4 - O primeiro de golo do Chelsea em Craven Cottage evidencia-se pela facilidade com que a equipa transformou um lançamento lateral na imediação da sua área, numa situação de 1x0, na área oposta. E, de novo, o tema do controlo da profundidade justifica discussão. O ponto mais evidente e comprometedor é, claro, a falta de sintonia entre os jogadores do Fulham, com alguns jogadores a tentar manter a linha de fora-de-jogo e outros a recuar, tentando desesperadamente recuperar metros. Seja como for, a questão que coloco é até que ponto se justificava arriscar usar o fora-de-jogo como condicionamento do adversário, numa situação em que Hazard não estava a ser directamente pressionado?
5 - Neste último caso, o desfecho acaba por ter algum perigo para a baliza de Courtois, mas o meu sublinhado vai para aquilo que me parece ser uma boa reacção colectiva do Atlético de Madrid. Ao tirar a bola da zona de pressão, o Real fica com uma situação muito favorável para explorar a profundidade, não havendo pressão sobre Di Maria e com Ronaldo e Benzema a terem reacções fortíssimas neste tipo de situação. O Atlético, porém, consegue rapidamente cortar a profundidade, e mesmo se o Real, por mérito próprio, chega a uma situação de finalização, parece-me que o facto de a acção não ter terminado com um jogador na cara de Courtois é, em si mesmo, um significativo atenuar dos danos potenciais.

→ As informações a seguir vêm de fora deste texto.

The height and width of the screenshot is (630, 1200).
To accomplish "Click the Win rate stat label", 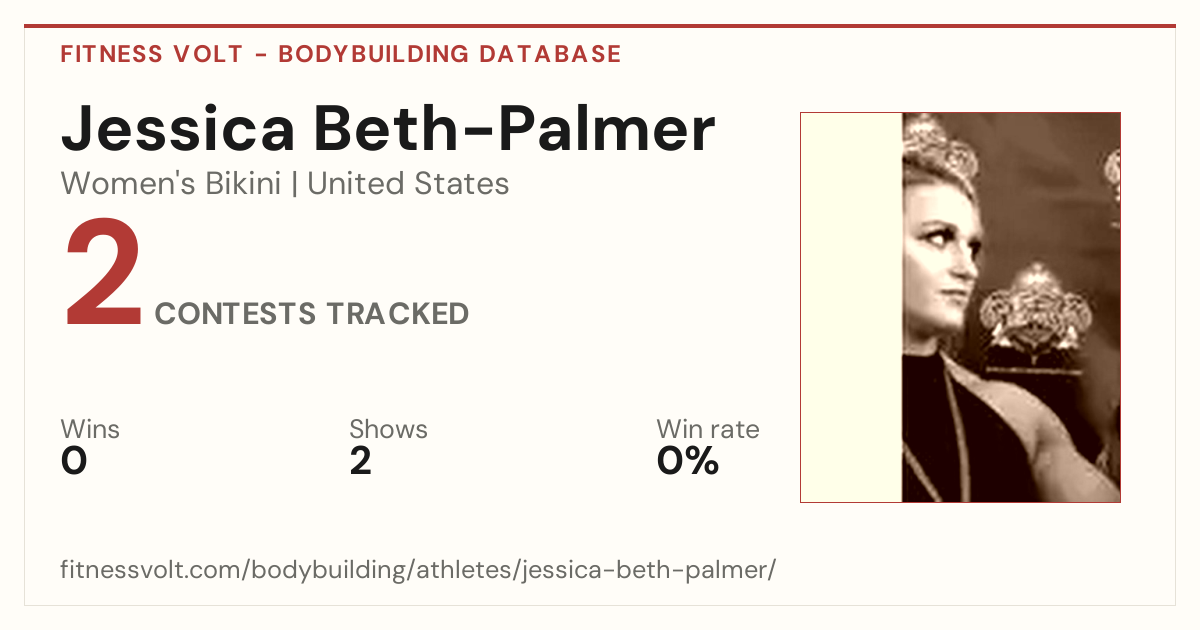I will click(708, 430).
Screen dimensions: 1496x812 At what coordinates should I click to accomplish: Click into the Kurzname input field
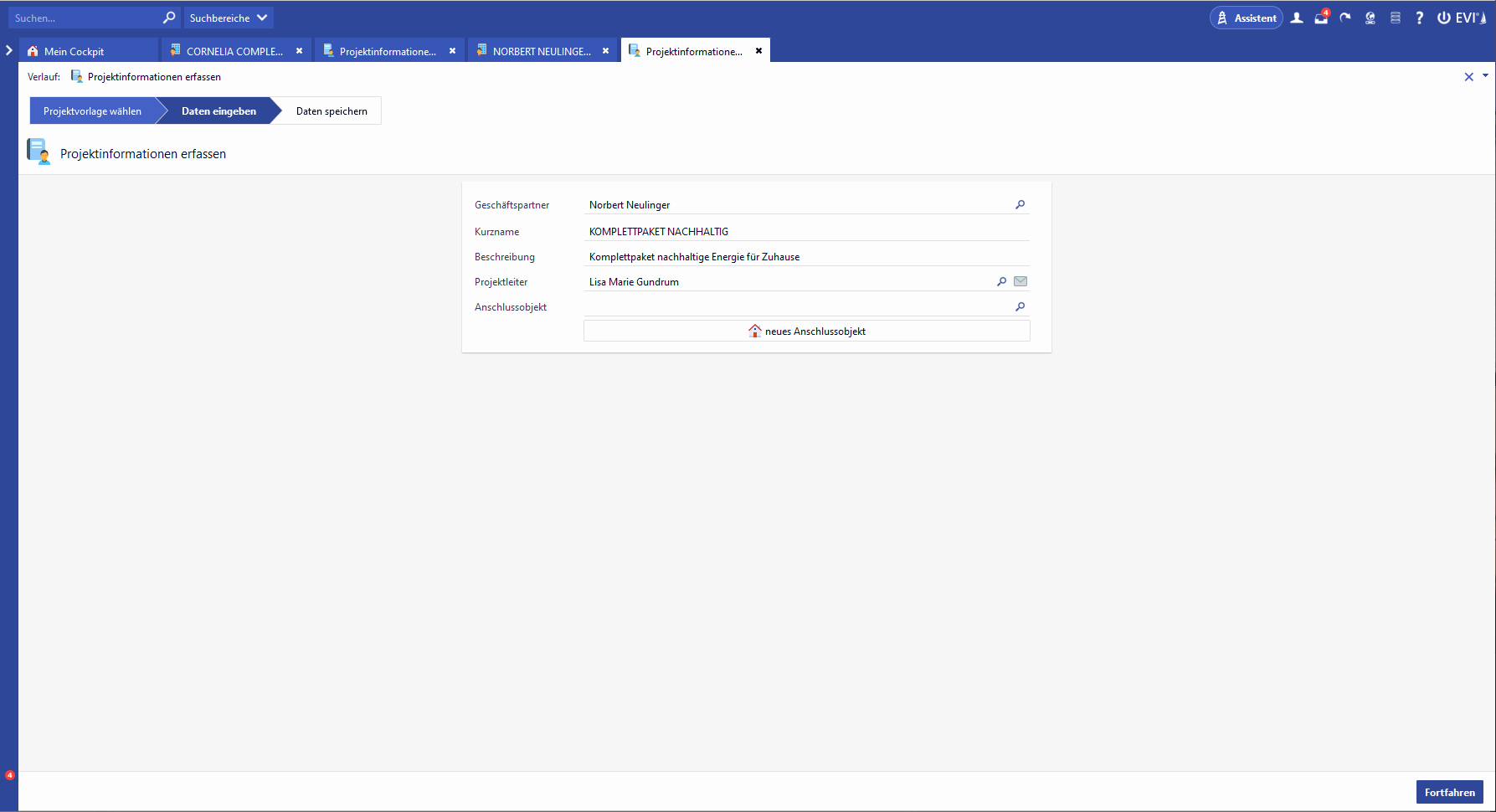804,232
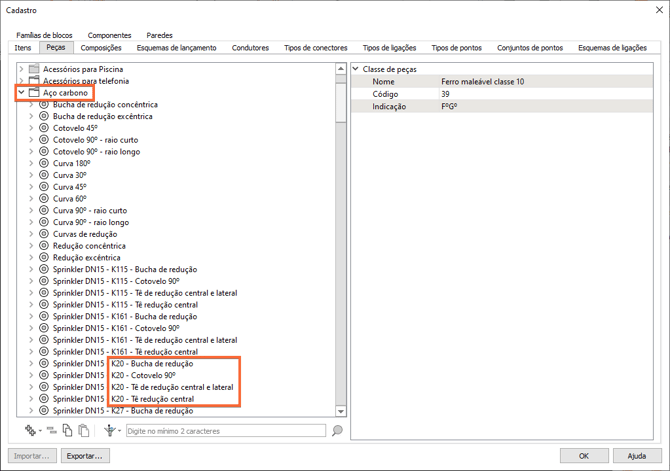Click the Exportar button
670x471 pixels.
pyautogui.click(x=85, y=456)
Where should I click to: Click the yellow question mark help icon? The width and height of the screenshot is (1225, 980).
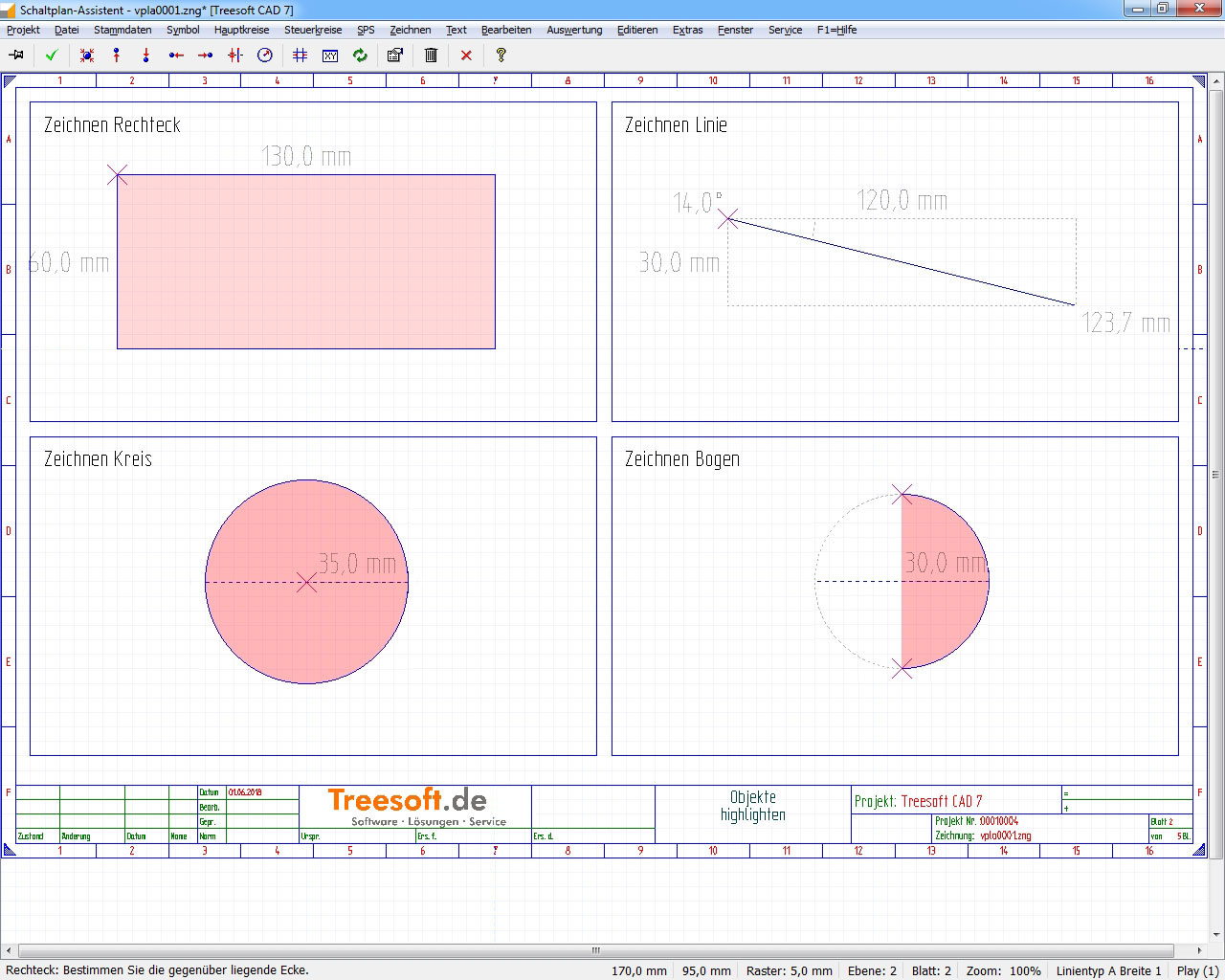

Fugindo um pouco ao tema, aproveito para realçar o bom derbi de Madrid que tivemos no passado fim-de-semana. Duas das melhores equipas do futebol mundial, com características e pontos fortes muito diferentes, mas ambas com muita qualidade. O Real com um grande potencial técnico na frente, e hoje com uma circulação baixa que usa muito bem a largura e abertura dos seus médios (Di Maria e Modric) como ponto de partida para as suas jogadas. O Atlético - provavelmente a equipa que, actualmente, mais admiro - com recursos mais modestos, mas como uma organização e sentido colectivo notáveis, fortíssima no controlo defensivo, e muito lúcida sobre a forma como pode causar estragos nos adversários. Um grande jogo, e um desfecho que, também ele, me pareceu justo.